Print the alignment in txt format.

◆ set_blosum_30()

void set_blosum_30 ( void  )
inline

Set the current matrix as the BLOSUM30 matrix as defined in Seqan 2.0.

◆ set_blosum_45()

void set_blosum_45 ( void  )
inline

Set the current matrix as the BLOSUM45 matrix as defined in Seqan 2.0.

◆ set_blosum_62()

void set_blosum_62 ( void  )
inline

Set the current matrix as the BLOSUM62 matrix as defined in Seqan 2.0.

◆ set_blosum_80()

void set_blosum_80 ( void  )
inline

Set the current matrix as the BLOSUM80 matrix as defined in Seqan 2.0.

◆ set_pam_120()

void set_pam_120 ( void  )
inline

Set the current matrix as the PAM120 matrix as defined in Seqan 2.0.

◆ set_pam_200()

void set_pam_200 ( void  )
inline

Set the current matrix as the PAM200 matrix as defined in Seqan 2.0.

◆ set_pam_250()

void set_pam_250 ( void  )
inline

Set the current matrix as the PAM250 matrix as defined in Seqan 2.0.

◆ set_pam_40()

void set_pam_40 ( void  )
inline

Set the current matrix as the PAM40 matrix as defined in Seqan 2.0.
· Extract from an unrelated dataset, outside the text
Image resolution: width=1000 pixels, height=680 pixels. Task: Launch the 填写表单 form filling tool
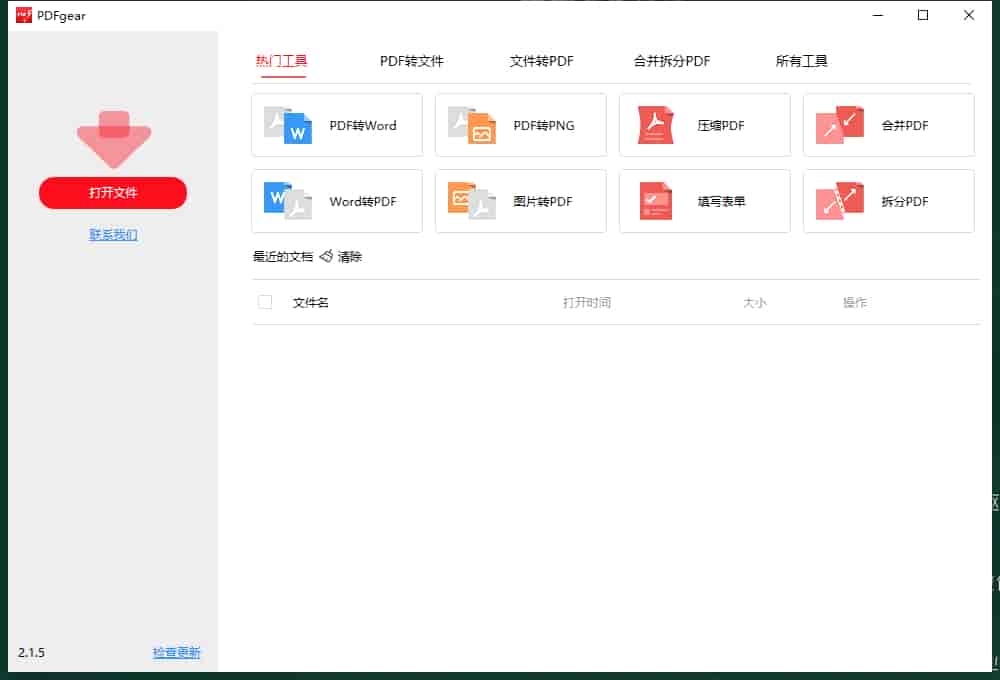704,200
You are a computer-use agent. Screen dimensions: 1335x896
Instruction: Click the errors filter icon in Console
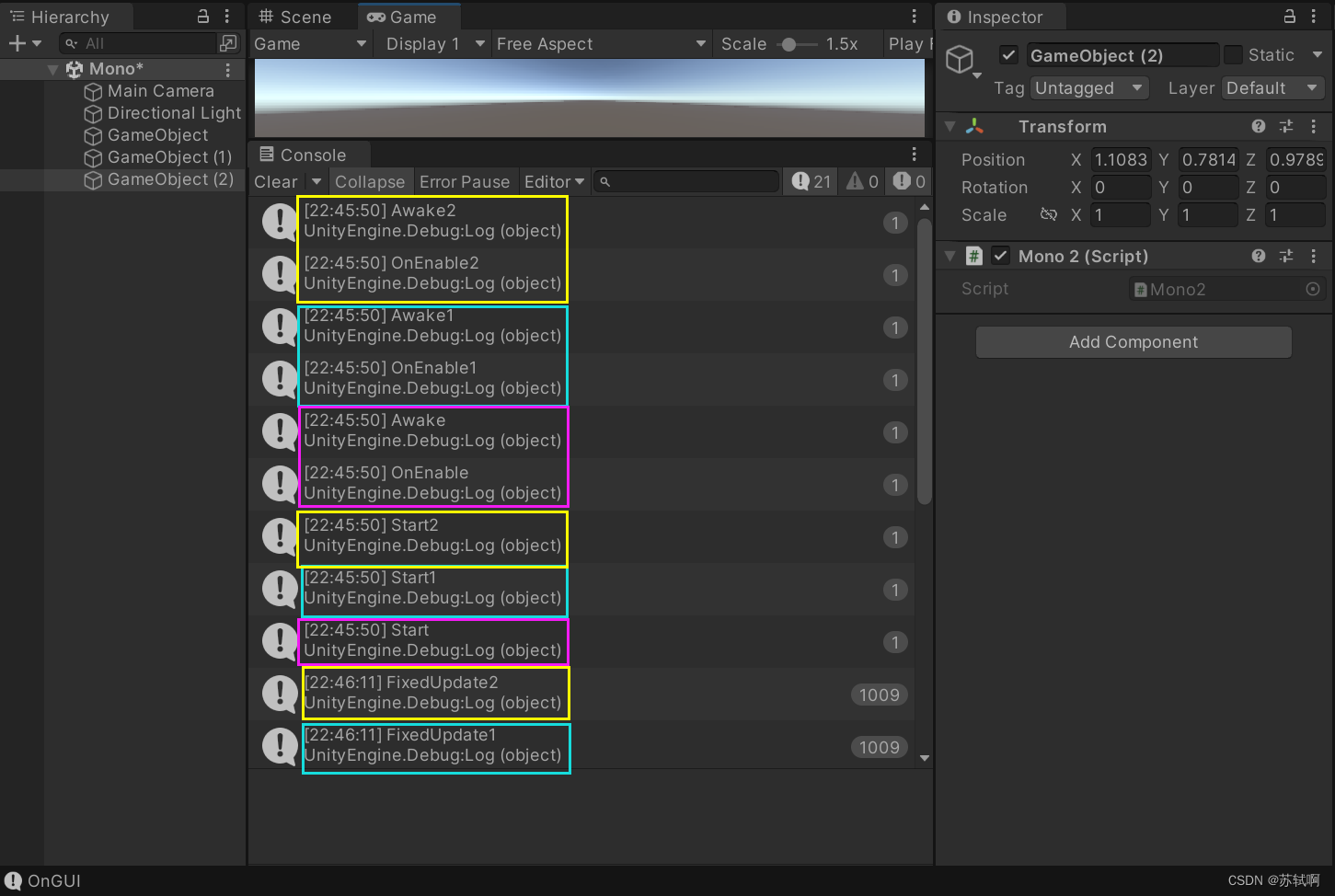click(x=902, y=181)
◆ set_standard_substitution_matrix()

void set_standard_substitution_matrix ( SBL::CSB::Alignment_substitution_matrix_type  matrix_type)
inline

Set the current matrix as one of the standard substitution matrices.

◆ set_substitution_matrix()

void set_substitution_matrix ( const Substitution_matrix matrix)
inline

The input is a map from pairs of Alignment_unit_name to the associated score. Note that by construction, it is enough to specify non null values on a half of the matrix, diagonal excluded.

◆ set_vtml_200()

void set_vtml_200 ( void  )
inline

Set the current matrix as the VTML200 matrix as defined in Seqan 2.0.